The lines below are to be quoted exactly, from the first through the one that contains "Гимны стран (101, 286)".

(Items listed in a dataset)
=== Section Start ===

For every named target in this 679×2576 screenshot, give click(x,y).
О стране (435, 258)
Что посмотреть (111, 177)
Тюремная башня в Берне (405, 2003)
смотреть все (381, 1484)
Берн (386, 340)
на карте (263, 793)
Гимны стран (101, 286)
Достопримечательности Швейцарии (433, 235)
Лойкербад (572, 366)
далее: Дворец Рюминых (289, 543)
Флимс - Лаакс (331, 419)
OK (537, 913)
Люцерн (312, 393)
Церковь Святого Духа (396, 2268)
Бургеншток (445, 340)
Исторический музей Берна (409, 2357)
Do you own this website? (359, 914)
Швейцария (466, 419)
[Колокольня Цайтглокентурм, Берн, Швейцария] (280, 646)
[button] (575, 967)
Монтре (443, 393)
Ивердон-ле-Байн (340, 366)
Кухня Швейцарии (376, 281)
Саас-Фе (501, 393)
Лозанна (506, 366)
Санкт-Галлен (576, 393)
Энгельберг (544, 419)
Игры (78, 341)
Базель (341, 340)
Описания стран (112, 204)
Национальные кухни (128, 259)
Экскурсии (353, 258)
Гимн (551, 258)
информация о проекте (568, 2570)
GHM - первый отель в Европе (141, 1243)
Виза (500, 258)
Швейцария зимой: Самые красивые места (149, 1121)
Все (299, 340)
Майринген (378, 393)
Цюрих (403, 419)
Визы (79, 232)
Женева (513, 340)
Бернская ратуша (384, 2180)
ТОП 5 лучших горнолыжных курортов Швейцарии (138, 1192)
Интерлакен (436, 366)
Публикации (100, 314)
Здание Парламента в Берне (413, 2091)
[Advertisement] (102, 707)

=== Section End ===

Finished exercise:
For every named target in this 679×2576 screenshot, give click(x,y).
О стране (435, 258)
Что посмотреть (111, 177)
Тюремная башня в Берне (405, 2003)
смотреть все (381, 1484)
Берн (386, 340)
на карте (263, 793)
Гимны стран (101, 286)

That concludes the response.